Sunday, May 5, 2013

The Harper Government's Legacy of Death

Checking my blog archive, I found that I have written a total of 22 posts on asbestos. Here is number 23.

Two years ago, Canada was the sole nation to oppose adding chrysotile asbestos to the list of hazardous products under the Rotterdam Convention. Such a listing would not have banned the export of the deadly substance, but would have required proper labelling and explicit instructions as to its safe handling. Such labelling would have enabled

developing countries — where asbestos and most hazardous substances are shipped nowadays — to be informed of the dangers. They thus have the right to refuse the product or, at least, have a better chance of protecting their population from harm.

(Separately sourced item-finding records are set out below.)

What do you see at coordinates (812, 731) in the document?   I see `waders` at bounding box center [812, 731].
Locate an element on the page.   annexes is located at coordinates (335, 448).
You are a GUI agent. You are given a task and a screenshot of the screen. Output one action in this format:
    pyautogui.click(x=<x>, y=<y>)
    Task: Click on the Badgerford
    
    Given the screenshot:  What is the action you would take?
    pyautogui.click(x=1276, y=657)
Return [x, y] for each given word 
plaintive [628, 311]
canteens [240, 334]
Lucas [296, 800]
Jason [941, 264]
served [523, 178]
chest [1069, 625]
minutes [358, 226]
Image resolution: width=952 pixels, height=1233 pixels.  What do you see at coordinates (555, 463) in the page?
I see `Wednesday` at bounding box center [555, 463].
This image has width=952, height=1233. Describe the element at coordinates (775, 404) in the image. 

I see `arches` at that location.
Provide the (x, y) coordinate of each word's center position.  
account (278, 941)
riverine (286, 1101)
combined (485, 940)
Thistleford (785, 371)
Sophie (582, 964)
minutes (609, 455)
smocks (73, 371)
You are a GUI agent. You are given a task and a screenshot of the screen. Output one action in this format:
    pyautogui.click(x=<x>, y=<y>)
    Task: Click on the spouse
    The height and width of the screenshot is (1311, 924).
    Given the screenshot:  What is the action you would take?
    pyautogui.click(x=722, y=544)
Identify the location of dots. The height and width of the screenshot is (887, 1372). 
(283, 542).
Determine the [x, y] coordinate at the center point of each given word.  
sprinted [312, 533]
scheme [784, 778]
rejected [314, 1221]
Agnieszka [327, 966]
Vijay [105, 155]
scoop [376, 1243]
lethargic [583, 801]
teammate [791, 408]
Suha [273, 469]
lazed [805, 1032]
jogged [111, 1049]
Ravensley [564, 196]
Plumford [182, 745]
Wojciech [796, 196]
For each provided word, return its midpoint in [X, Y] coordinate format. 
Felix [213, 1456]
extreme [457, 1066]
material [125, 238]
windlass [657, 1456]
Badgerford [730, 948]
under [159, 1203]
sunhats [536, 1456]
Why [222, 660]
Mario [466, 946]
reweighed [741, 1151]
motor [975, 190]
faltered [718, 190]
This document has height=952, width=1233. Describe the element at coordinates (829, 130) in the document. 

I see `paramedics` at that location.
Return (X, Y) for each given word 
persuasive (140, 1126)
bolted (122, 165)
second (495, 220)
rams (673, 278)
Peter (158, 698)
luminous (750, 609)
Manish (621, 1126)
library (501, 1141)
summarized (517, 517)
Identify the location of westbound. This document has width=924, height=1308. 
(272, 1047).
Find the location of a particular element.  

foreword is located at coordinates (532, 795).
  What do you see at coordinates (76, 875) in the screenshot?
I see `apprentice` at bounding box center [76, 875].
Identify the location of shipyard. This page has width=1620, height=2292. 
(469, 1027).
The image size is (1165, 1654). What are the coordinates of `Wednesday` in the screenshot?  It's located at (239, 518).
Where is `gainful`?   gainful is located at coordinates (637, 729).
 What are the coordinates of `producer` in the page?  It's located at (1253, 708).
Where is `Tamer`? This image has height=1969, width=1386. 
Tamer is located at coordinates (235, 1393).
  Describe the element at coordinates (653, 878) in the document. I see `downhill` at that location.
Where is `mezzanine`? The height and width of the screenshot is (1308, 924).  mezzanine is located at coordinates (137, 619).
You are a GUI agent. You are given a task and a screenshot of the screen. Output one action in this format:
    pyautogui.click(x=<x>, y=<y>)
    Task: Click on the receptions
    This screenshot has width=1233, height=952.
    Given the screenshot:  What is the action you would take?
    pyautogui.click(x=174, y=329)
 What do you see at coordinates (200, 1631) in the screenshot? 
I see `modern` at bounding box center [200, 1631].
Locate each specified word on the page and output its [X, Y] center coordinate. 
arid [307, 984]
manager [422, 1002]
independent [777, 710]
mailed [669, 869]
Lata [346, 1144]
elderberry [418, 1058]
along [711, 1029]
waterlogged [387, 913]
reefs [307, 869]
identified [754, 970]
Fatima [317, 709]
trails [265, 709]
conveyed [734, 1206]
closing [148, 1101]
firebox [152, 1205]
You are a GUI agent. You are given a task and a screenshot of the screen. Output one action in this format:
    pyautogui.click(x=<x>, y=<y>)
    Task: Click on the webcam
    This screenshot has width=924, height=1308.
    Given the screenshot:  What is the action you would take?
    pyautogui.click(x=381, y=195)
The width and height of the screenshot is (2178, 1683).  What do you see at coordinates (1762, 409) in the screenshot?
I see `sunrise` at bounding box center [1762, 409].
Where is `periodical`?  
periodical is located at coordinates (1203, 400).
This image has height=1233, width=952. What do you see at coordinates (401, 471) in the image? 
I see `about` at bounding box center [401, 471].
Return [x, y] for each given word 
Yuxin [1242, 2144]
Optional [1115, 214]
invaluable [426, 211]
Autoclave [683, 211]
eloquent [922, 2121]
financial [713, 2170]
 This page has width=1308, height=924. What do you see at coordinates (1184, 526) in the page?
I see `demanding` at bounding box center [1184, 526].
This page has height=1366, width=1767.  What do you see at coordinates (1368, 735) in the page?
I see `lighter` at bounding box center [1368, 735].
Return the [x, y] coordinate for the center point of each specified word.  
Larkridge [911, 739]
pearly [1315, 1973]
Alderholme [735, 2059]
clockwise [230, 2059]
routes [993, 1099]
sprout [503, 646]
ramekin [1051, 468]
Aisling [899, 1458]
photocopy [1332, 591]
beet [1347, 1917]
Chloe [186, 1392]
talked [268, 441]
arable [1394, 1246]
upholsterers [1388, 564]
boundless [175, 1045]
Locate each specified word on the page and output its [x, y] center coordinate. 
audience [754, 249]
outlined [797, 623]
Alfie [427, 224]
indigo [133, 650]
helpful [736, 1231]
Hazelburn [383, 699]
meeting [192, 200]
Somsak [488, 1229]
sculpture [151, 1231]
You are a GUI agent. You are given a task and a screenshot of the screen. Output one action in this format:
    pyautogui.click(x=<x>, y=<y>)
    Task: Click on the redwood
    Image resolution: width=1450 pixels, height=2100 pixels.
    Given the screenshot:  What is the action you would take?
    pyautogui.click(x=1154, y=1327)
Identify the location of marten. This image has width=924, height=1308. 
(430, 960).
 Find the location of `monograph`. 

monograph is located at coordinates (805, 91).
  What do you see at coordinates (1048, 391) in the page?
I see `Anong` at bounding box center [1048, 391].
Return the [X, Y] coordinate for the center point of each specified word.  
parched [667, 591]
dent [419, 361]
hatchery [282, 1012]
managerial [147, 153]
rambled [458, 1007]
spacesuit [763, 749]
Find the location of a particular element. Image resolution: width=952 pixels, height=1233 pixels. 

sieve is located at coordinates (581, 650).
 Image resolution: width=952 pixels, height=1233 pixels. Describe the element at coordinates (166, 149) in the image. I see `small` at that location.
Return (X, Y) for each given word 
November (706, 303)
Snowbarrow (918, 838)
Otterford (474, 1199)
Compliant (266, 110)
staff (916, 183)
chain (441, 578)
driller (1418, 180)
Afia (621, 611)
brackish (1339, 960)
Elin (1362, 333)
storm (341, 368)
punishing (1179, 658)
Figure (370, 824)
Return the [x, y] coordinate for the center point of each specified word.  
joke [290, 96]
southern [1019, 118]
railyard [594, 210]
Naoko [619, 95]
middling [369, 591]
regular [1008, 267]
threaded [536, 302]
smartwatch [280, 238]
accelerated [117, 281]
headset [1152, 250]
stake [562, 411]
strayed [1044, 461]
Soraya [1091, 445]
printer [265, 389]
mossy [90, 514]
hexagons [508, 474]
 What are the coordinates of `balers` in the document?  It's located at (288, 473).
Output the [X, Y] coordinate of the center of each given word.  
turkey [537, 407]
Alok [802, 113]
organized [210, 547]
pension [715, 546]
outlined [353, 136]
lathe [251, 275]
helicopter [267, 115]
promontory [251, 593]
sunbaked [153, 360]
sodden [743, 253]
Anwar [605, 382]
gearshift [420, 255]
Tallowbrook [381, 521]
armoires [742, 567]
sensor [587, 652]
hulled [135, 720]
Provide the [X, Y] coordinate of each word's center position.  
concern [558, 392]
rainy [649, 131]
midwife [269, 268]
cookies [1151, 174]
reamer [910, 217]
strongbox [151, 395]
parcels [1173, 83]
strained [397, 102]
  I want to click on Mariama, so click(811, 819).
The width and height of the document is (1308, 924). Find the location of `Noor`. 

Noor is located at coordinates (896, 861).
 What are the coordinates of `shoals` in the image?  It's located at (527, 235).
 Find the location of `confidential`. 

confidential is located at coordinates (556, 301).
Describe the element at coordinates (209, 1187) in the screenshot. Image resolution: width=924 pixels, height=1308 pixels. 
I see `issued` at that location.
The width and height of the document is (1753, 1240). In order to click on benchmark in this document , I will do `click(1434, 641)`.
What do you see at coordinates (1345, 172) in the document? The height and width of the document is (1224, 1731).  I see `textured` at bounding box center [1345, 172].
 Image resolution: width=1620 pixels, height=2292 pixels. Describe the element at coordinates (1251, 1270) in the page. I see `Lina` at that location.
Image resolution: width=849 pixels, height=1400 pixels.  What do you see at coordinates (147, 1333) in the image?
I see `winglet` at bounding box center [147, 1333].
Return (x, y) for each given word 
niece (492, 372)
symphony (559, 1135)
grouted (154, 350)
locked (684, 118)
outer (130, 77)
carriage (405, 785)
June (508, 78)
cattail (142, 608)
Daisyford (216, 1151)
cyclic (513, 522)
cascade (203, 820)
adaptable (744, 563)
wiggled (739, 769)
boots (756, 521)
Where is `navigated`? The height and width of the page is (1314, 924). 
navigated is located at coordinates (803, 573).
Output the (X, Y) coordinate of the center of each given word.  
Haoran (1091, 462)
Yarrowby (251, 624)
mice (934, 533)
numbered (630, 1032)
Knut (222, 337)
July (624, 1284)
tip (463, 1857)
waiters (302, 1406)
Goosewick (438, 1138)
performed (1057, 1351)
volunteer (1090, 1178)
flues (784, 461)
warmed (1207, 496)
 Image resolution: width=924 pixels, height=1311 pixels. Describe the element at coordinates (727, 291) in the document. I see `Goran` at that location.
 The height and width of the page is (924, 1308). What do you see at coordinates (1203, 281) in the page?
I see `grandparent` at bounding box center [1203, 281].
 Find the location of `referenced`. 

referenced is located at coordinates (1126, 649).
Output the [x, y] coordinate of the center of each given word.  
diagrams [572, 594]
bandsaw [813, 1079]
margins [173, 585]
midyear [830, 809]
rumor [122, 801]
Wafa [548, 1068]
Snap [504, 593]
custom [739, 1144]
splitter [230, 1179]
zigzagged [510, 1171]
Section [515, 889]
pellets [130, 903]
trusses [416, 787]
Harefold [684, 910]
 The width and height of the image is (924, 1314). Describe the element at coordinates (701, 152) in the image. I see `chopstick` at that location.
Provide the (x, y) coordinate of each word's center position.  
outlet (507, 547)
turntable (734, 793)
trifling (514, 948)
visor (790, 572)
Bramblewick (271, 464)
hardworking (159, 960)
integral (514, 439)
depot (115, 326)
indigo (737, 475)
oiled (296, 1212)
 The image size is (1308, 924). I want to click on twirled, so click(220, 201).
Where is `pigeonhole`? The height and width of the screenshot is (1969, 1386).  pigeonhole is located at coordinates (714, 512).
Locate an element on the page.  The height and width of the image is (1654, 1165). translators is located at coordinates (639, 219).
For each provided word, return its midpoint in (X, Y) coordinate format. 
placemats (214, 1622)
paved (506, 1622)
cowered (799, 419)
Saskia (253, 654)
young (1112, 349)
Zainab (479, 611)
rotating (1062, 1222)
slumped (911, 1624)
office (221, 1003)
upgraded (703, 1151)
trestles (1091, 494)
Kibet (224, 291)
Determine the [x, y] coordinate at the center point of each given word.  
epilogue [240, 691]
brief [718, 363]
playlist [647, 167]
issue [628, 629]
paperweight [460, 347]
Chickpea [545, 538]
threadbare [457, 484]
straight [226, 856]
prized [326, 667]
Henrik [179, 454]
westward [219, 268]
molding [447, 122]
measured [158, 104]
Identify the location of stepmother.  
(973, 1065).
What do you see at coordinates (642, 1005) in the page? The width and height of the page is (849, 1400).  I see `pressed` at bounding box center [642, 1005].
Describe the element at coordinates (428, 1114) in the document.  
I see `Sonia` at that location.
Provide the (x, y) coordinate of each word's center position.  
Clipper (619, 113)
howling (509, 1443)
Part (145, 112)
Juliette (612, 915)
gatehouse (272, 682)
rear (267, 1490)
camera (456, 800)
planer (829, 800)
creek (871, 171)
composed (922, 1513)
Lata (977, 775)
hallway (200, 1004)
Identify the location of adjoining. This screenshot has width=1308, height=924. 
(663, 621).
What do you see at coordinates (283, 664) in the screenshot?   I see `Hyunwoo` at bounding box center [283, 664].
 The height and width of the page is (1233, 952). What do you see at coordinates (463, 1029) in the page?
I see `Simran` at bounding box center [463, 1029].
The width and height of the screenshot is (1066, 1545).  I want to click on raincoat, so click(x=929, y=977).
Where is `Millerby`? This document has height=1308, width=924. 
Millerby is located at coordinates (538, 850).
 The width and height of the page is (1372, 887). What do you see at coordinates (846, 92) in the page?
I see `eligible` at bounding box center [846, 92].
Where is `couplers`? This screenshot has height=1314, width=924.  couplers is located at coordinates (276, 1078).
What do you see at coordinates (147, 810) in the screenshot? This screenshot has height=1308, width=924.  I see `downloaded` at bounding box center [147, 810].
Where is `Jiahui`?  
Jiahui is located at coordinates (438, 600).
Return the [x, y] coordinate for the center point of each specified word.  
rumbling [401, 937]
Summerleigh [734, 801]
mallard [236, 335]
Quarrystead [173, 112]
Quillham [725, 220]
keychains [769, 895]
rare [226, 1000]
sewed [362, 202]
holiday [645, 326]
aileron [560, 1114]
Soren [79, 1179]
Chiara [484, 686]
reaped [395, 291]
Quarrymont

At the time, the Harperites hypocritically insisted that it was a safe substance (even though, of course, it is listed in Canada as a hazardous substance) if handled properly, but then prevented the possibility of safe handling by preventing its inclusion under Annex 111 of the Rotterdam Convention.

The government's rationale for its immoral act was both chilling and mercenary:

"This government will not put Canadian industry in a position where it is discriminated against in a market where sale is permitted," Harper said.

As reported in today's Star, this week the Rotterdam Convention will meet in Geneva, and this time, when the vote is called to place chysotile asbestos on the convention’s list of hazardous substances, Canada will not oppose it.

Has the Harper government experienced an epiphany? Hardly. Since the Parti Quebecois cancelled a $58 million loan to Canada’s last asbestos mine, the Jeffrey Mine, it will not reopen, effectively ending Canada's export of death and disease. It is noteworthy, however, that the Harper regime will be graceless and petty to the end. Instead of voting to add chrysotile to the list of hazardous materials, it will remain silent.

Not that it really will make any difference one way or the other. Unlike two years ago, when Canada was single-handedly responsible for the substance's exclusion from Annex 111, this year Russia, the world’s biggest asbestos exporter, and Zimbabwe, attending for the first time and eager to reopen its asbestos mines and resume asbestos exports, will play the spoiler roles in preventing its proper labelling.

So Canada must bear the exclusive responsibility for the ongoing suffering, disease and death that is chrysotile's legacy. While I'm sure Harper and his many disciples will not lose any sleep over this ugly and immoral truth, those of us with any semblance of humanity just might.


  1. There are consequences for this kind of behaviour, Lorne.

    It is no accident that the UN will consider transferring ICAO from Montreal to the Middle East.

  2. That was my same thought when I first read about the ICAO initiative, Owen. Hardly a surprise given Harper's behaviour in the Middle East.